ANS: D The constant stuffy nose forces the child to breathe by mouth, drying the mucous membranes and increasing the susceptibility to upper respiratory tract infections. A cool-mist vaporizer will keep the mucous membranes moist and liquefy secretions. Respiratory tract infections combined with cardiac anomalies are the primary cause of death in the first years. The child has a protruding tongue, which makes feeding difficult. The parents must persist with feeding while the child continues the physiologic response of the tongue thrust. The child is predisposed to constipation. Calories should be appropriate to the child's weight and growth needs, not mental age.

The nurse is doing a pre-hospitalization orientation for a girl, age 7 years, who is scheduled for cardiac surgery. As part of the preparation, the nurse explains that after the surgery, the child will be in the intensive care unit. How might the explanation by the nurse be viewed? a . Unnecessary b . The surgeon's responsibility c . Too stressful for a young child d . An appropriate part of the child's preparation

ANS: D The explanation is a necessary part of preoperative preparation and will help reduce the anxiety associated with surgery. If the child wakes in the intensive care unit and is not prepared for the environment, she will be even more anxious. This is a joint responsibility of nursing, medical staff, and child life personnel.

A 4-year-old girl is brought to the emergency department. She has a "froglike" croaking sound on inspiration, is agitated, and is drooling. She insists on sitting upright. The nurse should intervene in which manner? a . Make her lie down and rest quietly. b Examine her oral pharynx and report to the physician. . c . Auscultate her lungs and prepare for placement in a mist tent. d . Notify the physician immediately and be prepared to assist with intubation.
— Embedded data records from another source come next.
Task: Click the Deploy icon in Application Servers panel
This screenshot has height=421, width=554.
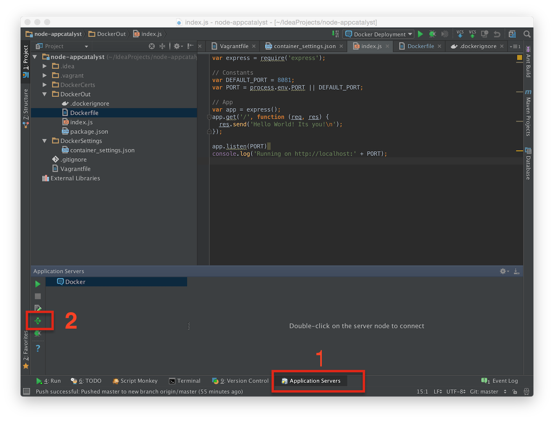Action: (x=38, y=321)
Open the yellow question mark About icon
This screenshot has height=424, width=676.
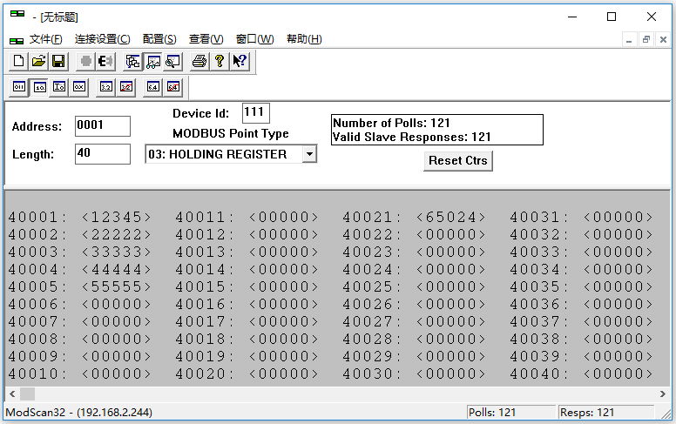[220, 61]
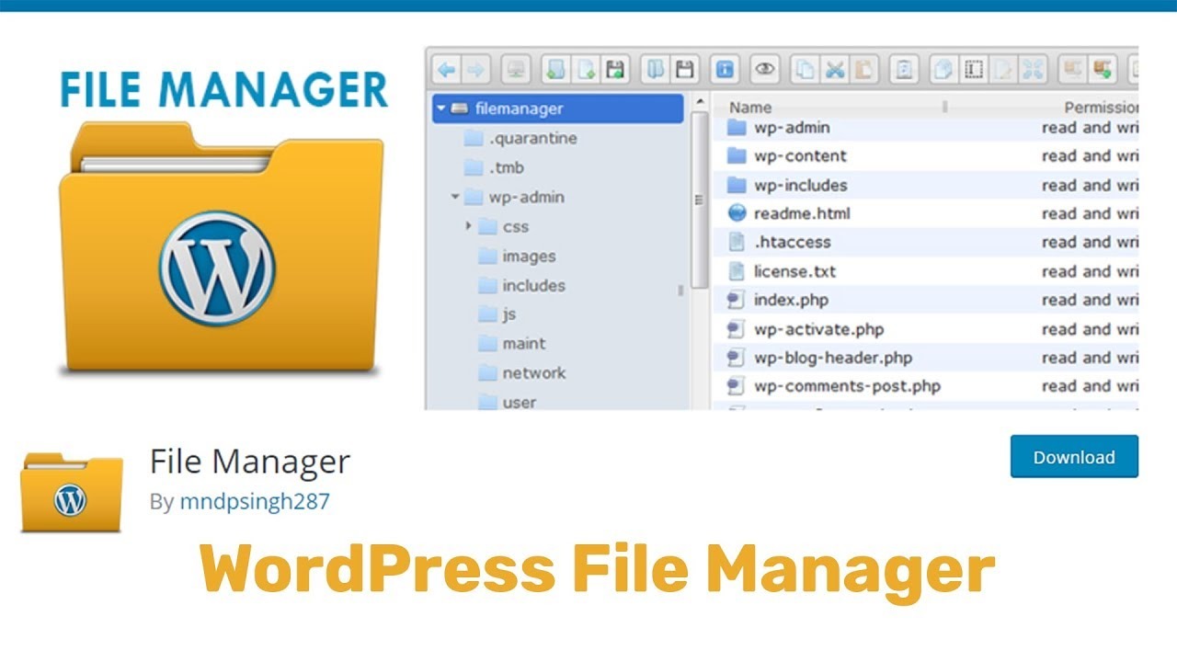The height and width of the screenshot is (662, 1177).
Task: Open the mndpsingh287 author profile link
Action: (255, 502)
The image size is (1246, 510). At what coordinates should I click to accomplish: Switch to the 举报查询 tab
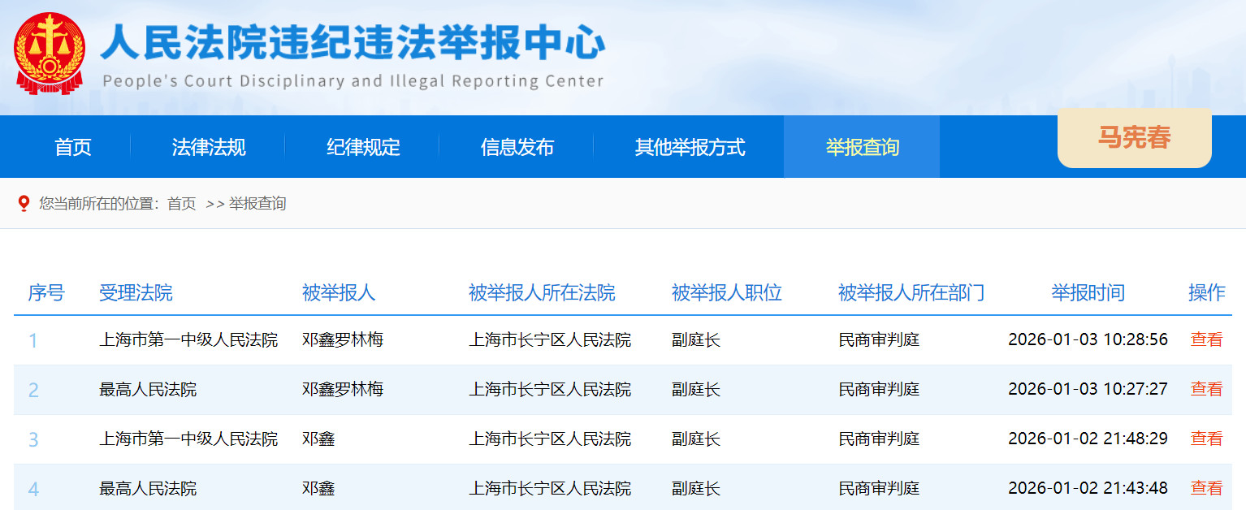click(861, 146)
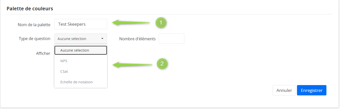Click the Nombre d'éléments label
Image resolution: width=340 pixels, height=109 pixels.
point(137,39)
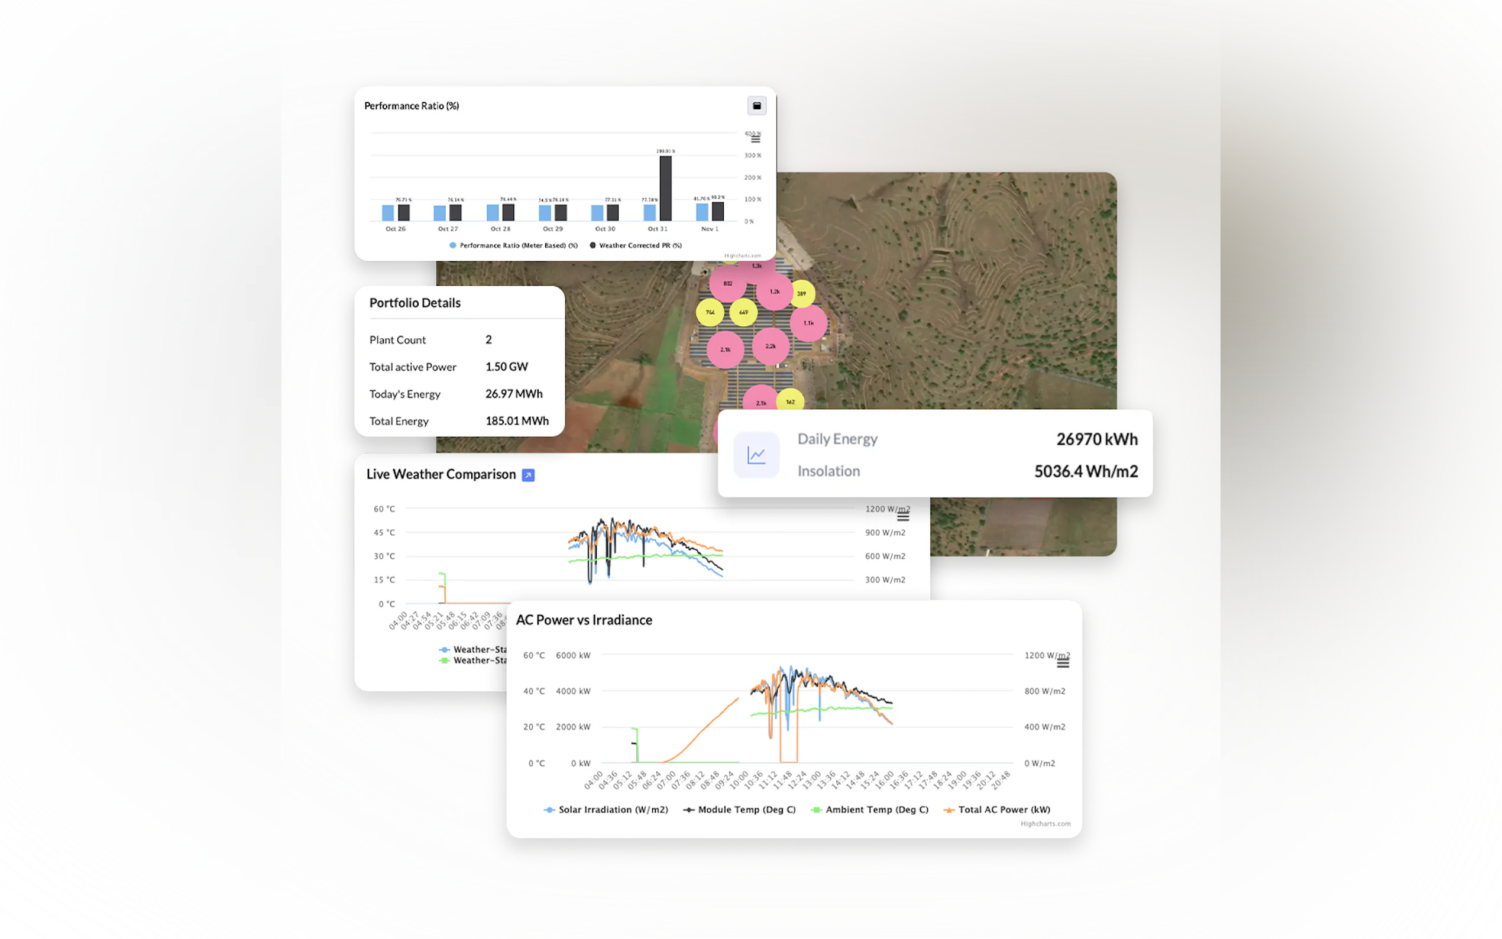Select the yellow 389 map cluster marker
The image size is (1502, 939).
[802, 294]
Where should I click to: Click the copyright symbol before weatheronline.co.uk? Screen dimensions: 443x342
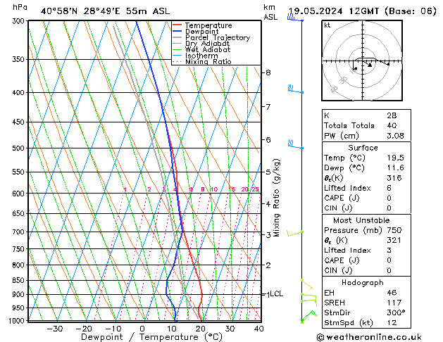(x=321, y=336)
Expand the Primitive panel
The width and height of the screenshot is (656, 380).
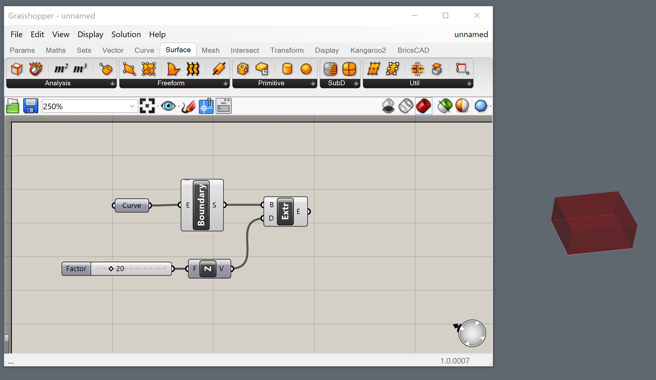pos(313,84)
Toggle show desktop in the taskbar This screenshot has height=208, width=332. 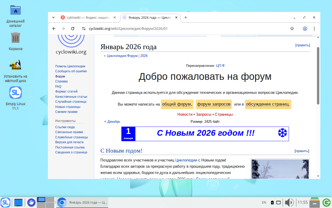point(18,202)

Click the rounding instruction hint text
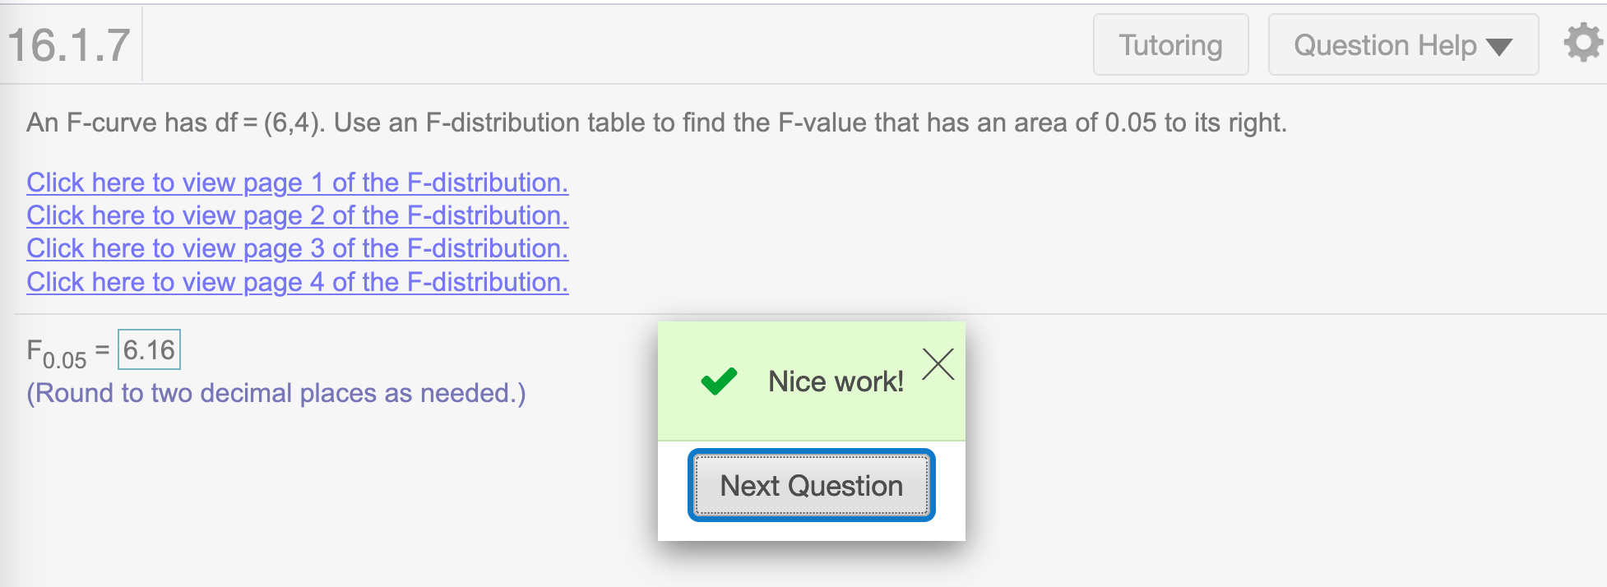coord(276,393)
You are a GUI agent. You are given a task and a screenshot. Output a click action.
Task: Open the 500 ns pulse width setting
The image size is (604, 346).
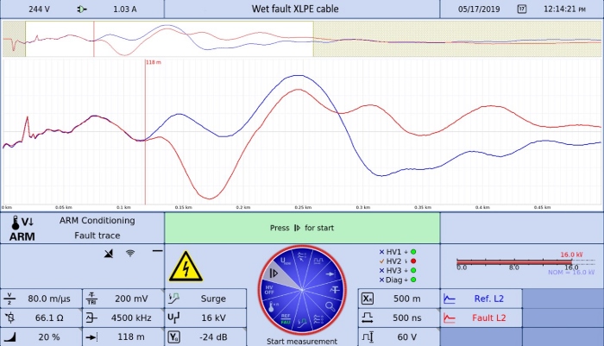(399, 318)
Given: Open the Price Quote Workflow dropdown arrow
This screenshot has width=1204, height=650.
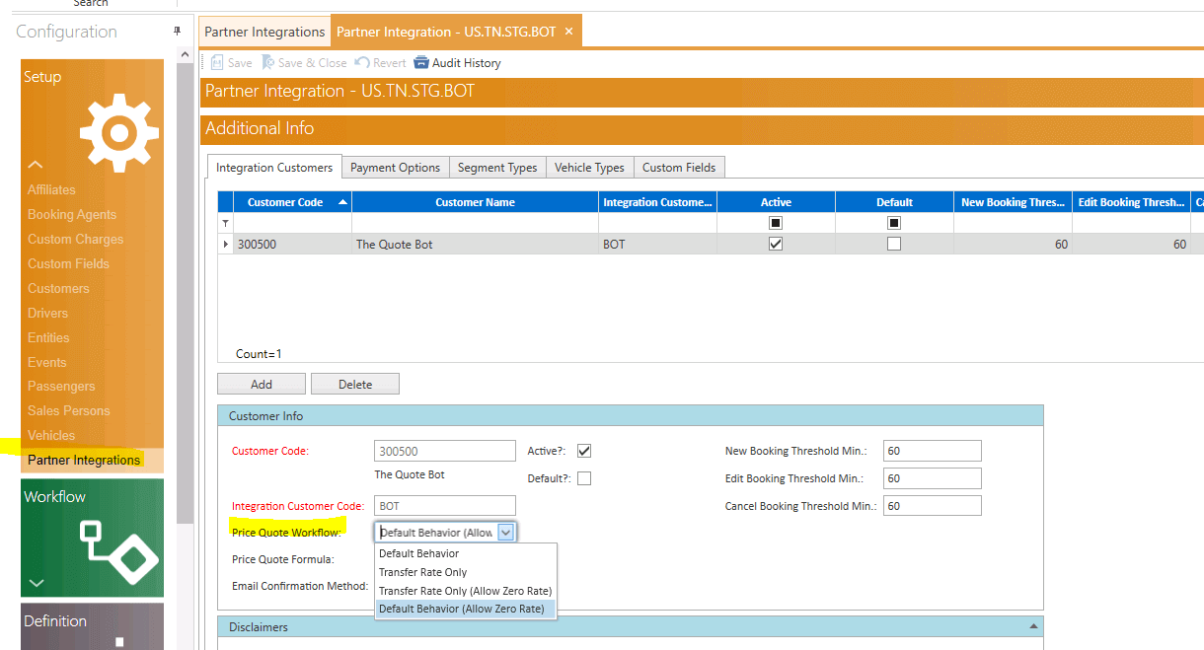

ANS: D This child is exhibiting signs of respiratory distress and possible epiglottitis. Epiglottitis is always a medical emergency requiring antibiotics and airway support for treatment. Sitting up is the position that facilitates breathing in respiratory disease. The oral pharynx should not be visualized. If the epiglottis is inflamed, there is the potential for complete obstruction if it is irritated further. Although lung auscultation provides useful assessment information, a mist tent would not be beneficial for this child. Immediate medical evaluation and intervention are indicated.

The camp nurse is choosing a toy for a child with cognitive impairment to play with during swimming time. What toy should the nurse choose to encourage improvement of developmental skills? a . Dive rings b . An inner tube c . Floating ducks d . A large beach ball

ANS: D Toys are selected for their recreational and educational value. For example, a large inflatable beach ball is a good water toy; encourages interactive play; and can be used to learn motor skills such as balance, rocking, kicking, and throwing. Dive rings, an inner tube, and floating ducks are not interactive toys.